[Task directions] What you return must match the records exactly.

[Records for processing]
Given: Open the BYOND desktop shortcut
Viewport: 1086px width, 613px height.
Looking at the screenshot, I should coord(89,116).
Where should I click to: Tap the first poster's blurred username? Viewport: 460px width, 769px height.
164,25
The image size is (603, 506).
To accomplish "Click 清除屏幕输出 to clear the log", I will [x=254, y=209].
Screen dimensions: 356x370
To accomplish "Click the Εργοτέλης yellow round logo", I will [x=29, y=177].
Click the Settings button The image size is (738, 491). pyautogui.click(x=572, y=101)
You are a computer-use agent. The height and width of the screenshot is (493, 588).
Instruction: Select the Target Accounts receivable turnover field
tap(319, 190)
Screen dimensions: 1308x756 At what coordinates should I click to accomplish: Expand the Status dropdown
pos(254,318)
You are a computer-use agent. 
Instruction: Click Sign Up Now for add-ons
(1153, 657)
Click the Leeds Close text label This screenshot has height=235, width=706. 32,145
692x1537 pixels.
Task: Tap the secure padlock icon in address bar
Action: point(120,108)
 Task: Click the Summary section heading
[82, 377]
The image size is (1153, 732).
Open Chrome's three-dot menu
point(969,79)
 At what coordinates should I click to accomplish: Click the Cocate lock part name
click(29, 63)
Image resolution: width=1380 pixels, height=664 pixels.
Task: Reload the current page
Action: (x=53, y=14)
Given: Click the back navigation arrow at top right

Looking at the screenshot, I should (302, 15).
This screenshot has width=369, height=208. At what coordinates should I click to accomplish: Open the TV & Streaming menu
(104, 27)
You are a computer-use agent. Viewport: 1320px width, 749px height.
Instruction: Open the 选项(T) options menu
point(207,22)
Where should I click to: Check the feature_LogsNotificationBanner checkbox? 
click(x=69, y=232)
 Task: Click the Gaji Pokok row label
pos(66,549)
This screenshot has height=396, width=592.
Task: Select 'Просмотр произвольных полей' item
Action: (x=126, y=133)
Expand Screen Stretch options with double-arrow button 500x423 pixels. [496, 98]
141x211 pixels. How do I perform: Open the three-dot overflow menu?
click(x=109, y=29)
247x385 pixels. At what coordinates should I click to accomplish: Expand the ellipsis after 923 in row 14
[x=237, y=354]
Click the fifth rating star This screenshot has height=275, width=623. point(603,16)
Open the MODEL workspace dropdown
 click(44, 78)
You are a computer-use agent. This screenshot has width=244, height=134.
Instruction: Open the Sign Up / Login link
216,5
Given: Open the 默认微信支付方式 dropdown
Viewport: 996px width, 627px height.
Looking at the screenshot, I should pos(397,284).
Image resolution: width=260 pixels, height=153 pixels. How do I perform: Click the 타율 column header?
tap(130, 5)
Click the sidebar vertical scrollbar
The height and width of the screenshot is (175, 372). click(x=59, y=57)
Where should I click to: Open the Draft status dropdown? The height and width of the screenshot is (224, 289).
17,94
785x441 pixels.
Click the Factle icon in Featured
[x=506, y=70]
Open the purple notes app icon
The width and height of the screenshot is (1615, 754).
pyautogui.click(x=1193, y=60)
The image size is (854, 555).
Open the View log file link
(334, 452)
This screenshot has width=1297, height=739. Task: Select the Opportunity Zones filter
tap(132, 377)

[Exercise result]
Given: Open the BYOND desktop shortcut
Viewport: 1086px width, 613px height.
Looking at the screenshot, I should coord(89,116).
Where should I click to: Tap the first poster's blurred username? Viewport: 460px width, 769px height.
164,25
The image size is (603, 506).
To accomplish "Click 清除屏幕输出 to clear the log", I will [x=254, y=209].
Screen dimensions: 356x370
To accomplish "Click the Εργοτέλης yellow round logo", I will [x=29, y=177].
Click the Settings button The image size is (738, 491). pyautogui.click(x=572, y=101)
You are a computer-use agent. The height and width of the screenshot is (493, 588).
Instruction: Select the Target Accounts receivable turnover field
tap(319, 190)
Screen dimensions: 1308x756 At what coordinates should I click to accomplish: Expand the Status dropdown
pos(254,318)
You are a computer-use agent. 
Instruction: Click Sign Up Now for add-ons
(1153, 657)
Click the Leeds Close text label This screenshot has height=235, width=706. 32,145
692x1537 pixels.
Task: Tap the secure padlock icon in address bar
Action: point(120,108)
 Task: Click the Summary section heading
[82, 377]
The image size is (1153, 732).
Open Chrome's three-dot menu
point(969,79)
 At what coordinates should I click to accomplish: Click the Cocate lock part name
click(29, 63)
Image resolution: width=1380 pixels, height=664 pixels.
Task: Reload the current page
Action: (x=53, y=14)
Given: Click the back navigation arrow at top right

Looking at the screenshot, I should (302, 15).
This screenshot has width=369, height=208. At what coordinates should I click to accomplish: Open the TV & Streaming menu
(104, 27)
You are a computer-use agent. Viewport: 1320px width, 749px height.
Instruction: Open the 选项(T) options menu
point(207,22)
Where should I click to: Check the feature_LogsNotificationBanner checkbox? 
click(x=69, y=232)
 Task: Click the Gaji Pokok row label
pos(66,549)
This screenshot has height=396, width=592.
Task: Select 'Просмотр произвольных полей' item
Action: (x=126, y=133)
Expand Screen Stretch options with double-arrow button 500x423 pixels. [496, 98]
141x211 pixels. How do I perform: Open the three-dot overflow menu?
click(x=109, y=29)
247x385 pixels. At what coordinates should I click to accomplish: Expand the ellipsis after 923 in row 14
[x=237, y=354]
Click the fifth rating star This screenshot has height=275, width=623. point(603,16)
Open the MODEL workspace dropdown
 click(44, 78)
You are a computer-use agent. This screenshot has width=244, height=134.
Instruction: Open the Sign Up / Login link
216,5
Given: Open the 默认微信支付方式 dropdown
Viewport: 996px width, 627px height.
Looking at the screenshot, I should pos(397,284).
Image resolution: width=260 pixels, height=153 pixels. How do I perform: Click the 타율 column header?
tap(130, 5)
Click the sidebar vertical scrollbar
The height and width of the screenshot is (175, 372). click(x=59, y=57)
Where should I click to: Open the Draft status dropdown? The height and width of the screenshot is (224, 289).
17,94
785x441 pixels.
Click the Factle icon in Featured
[x=506, y=70]
Open the purple notes app icon
The width and height of the screenshot is (1615, 754).
pyautogui.click(x=1193, y=60)
The image size is (854, 555).
Open the View log file link
(334, 452)
This screenshot has width=1297, height=739. Task: Select the Opportunity Zones filter
tap(132, 377)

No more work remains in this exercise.